The House report notes that the FDA’s accelerated approval of Aduhelm occurred despite the fact that Biogen had cancelled clinical trials for the Alzheimer’s drug in March 2019. Aduhelm is supposed to reduce amyloid beta plaque in the brain, but an independent report at the time found it was unlikely to be a benefit to Alzheimer’s patients and determined no further clinical trials should be conducted.

However, just three months after the clinical trials were cancelled, FDA staff members and Biogen formed a “working group” which engaged in at least 115 meetings, calls and email discussions over the next year. At least 40 of those meetings were focused on dragging Aduhelm through the approval process despite evidence the drug just did not work. The House investigators found some of the meetings were not properly documented according to FDA protocols, raising suspicions.

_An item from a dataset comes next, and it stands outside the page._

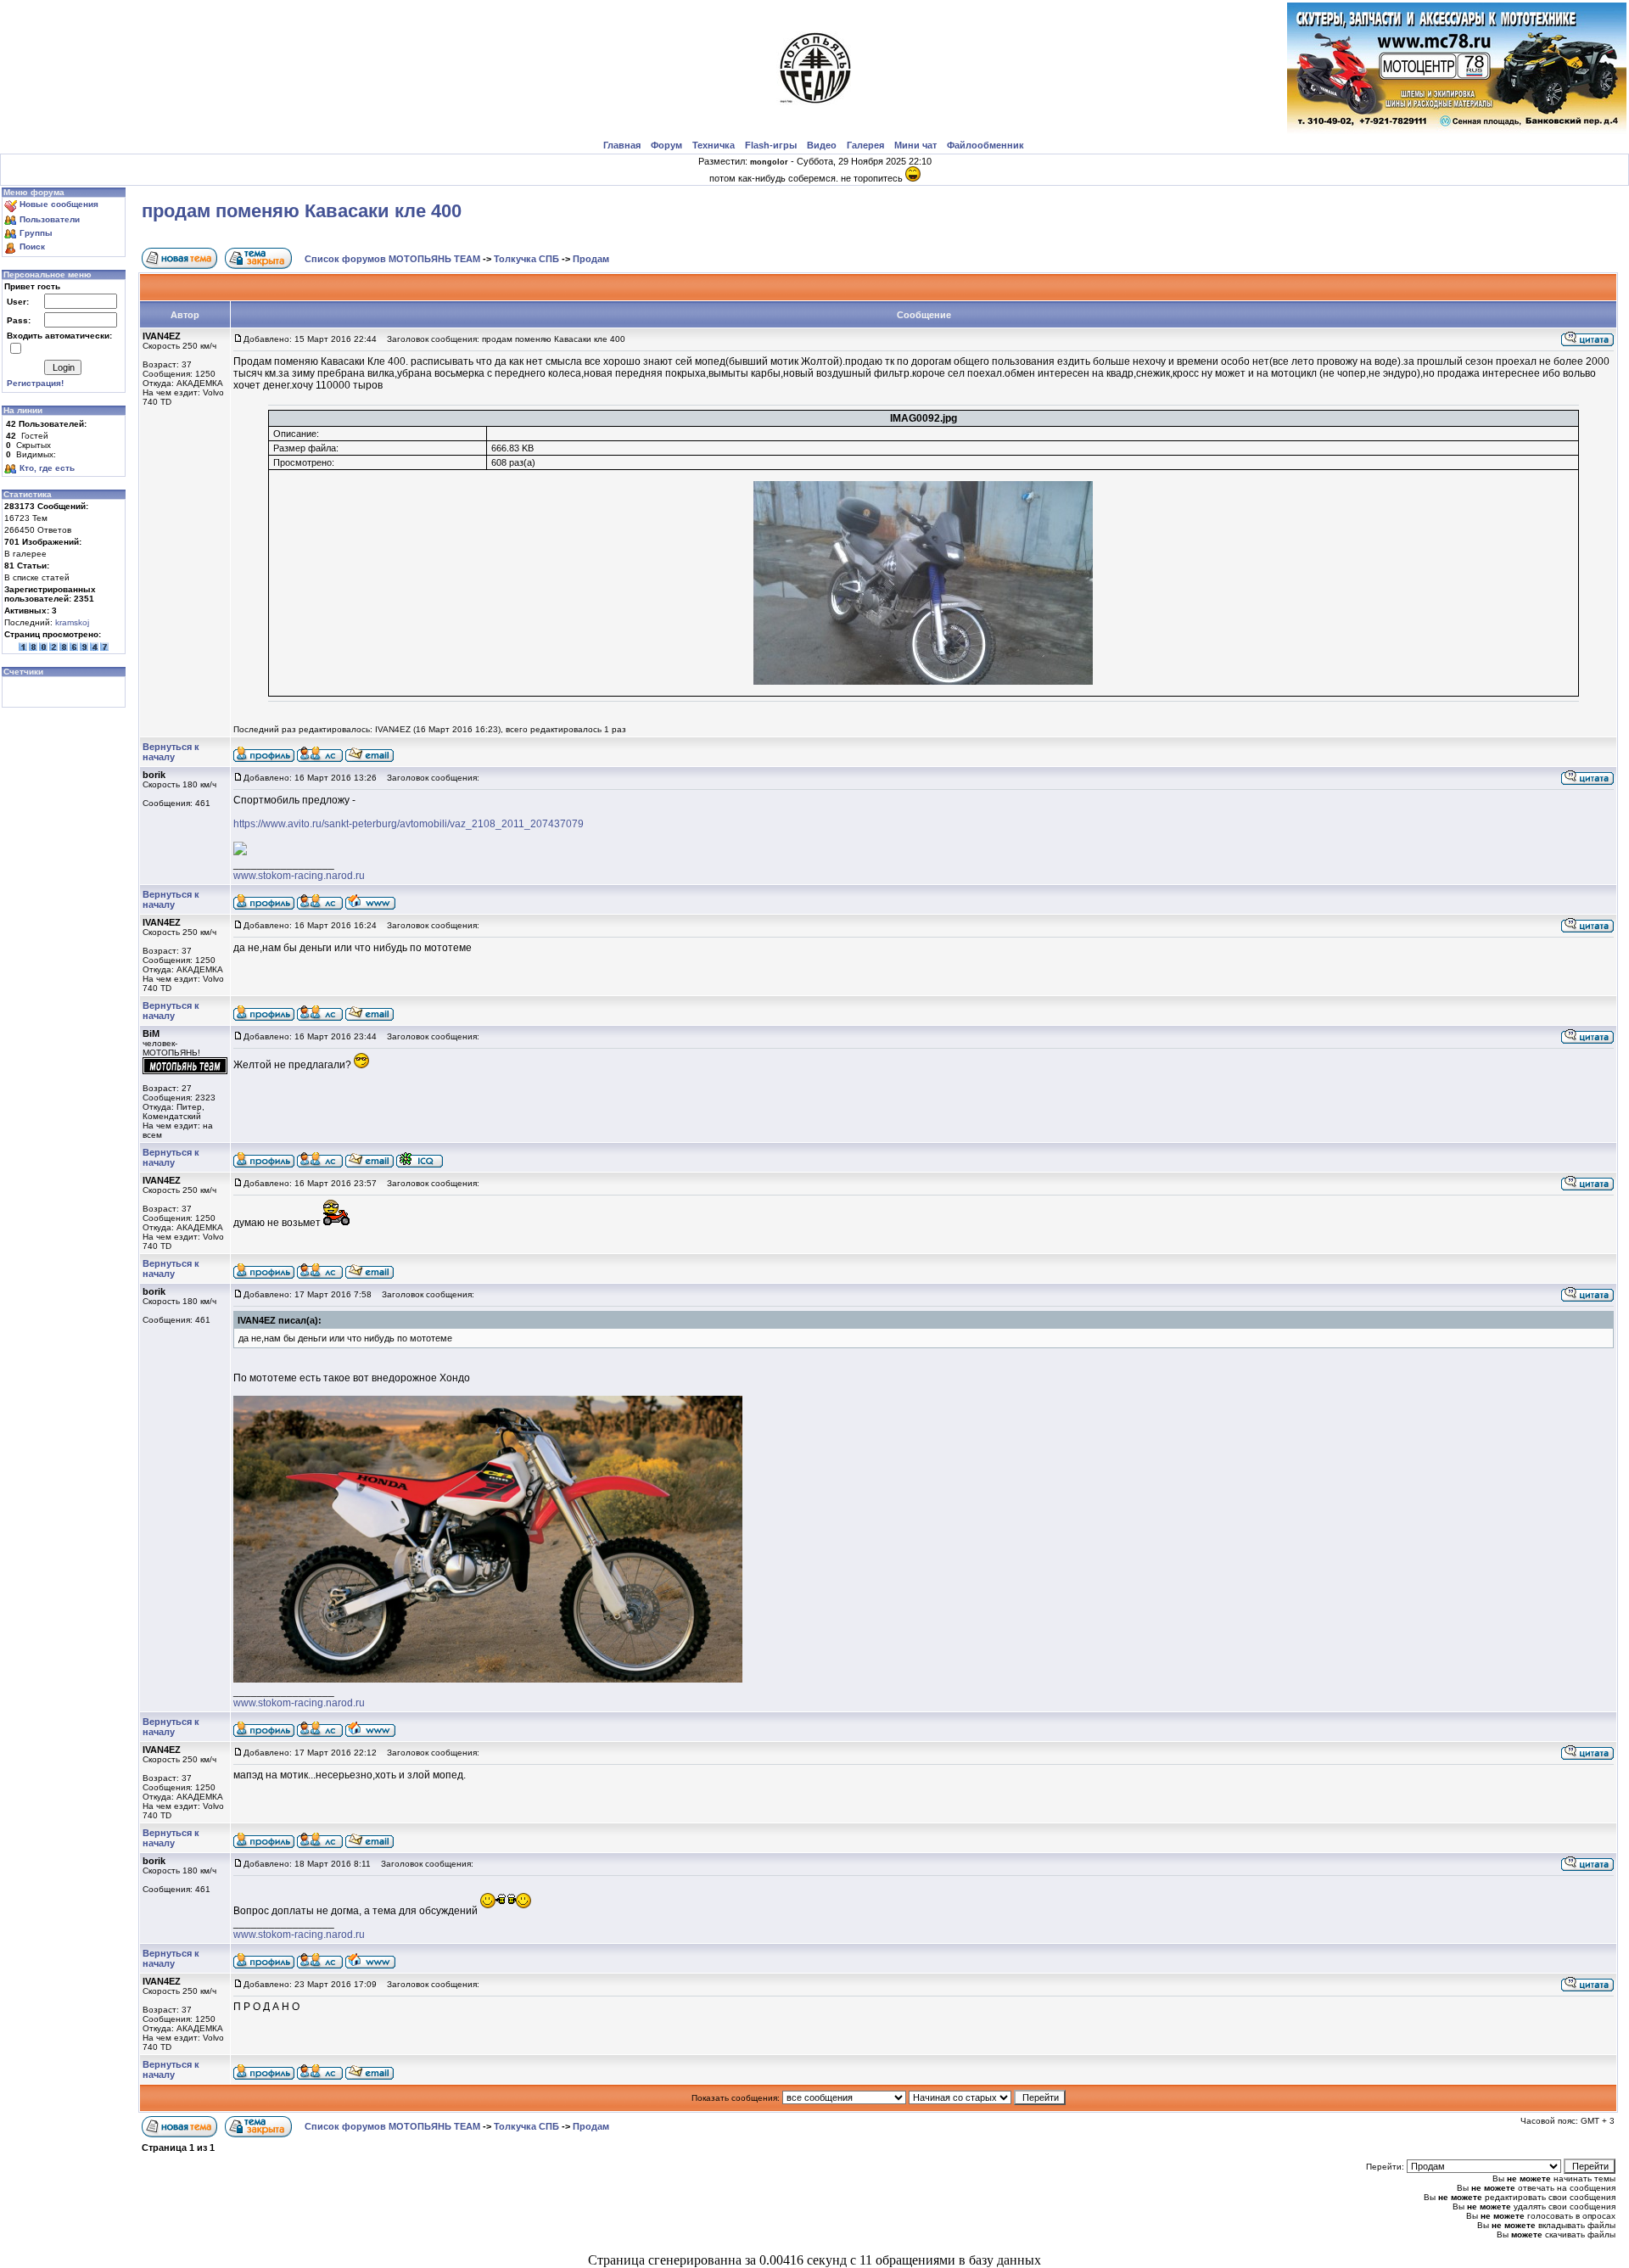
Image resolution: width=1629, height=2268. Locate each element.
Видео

The report determined that the FDA’s interactions with Biogen were atypical, failing to follow the agency’s documentation protocol on many occasions, making it hard to determine what happened at those meetings. At least 40 working group meetings between FDA staff and Biogen, 66 phone calls and a substantial number of email exchanges were not properly documented, House staffers determined.

House investigators also found that the FDA and Biogen inappropriately collaborated to create a joint briefing document for the FDA Advisory Committee. Even that was not enough to prevent the FDA’s advisors from resoundingly rejecting Aduhelm, which did not stop the FDA from approving it.

“The Committees obtained evidence that FDA and Biogen staff worked closely for several months ahead of the November 6, 2020, PCNS Advisory Committee meeting to prepare the joint briefing document for the Committee’s review,” the investigators wrote. “Documents show that using a joint briefing document afforded Biogen advance insight into FDA’s responses and direct guidance from the agency in drafting the company’s own sections.”

Despite the failed clinical trials, and despite the rejection by the FDA’s own panel of advisors, the agency granted Aduhelm accelerated approval anyway, and then when the drug came out, investigators found that Biogen planned to set an unusually high price of $56,000 per year for treatment. Then the company planned to spend $3.3 billion to market the drug, which is three times how much it cost to develop.

“The findings in this report raise serious concerns about FDA’s lapses in protocol and Biogen’s disregard of efficacy and access in the approval process for Aduhelm,” the report concludes “The criticism surrounding Aduhelm’s approval pay have been avoided had FDA adhered to its own guidance and internal practices. FDA must take swift action to ensure that its process for reviewing future Alzheimer’s disease treatments do not lead to the same doubts about the integrity of FDA’s review.”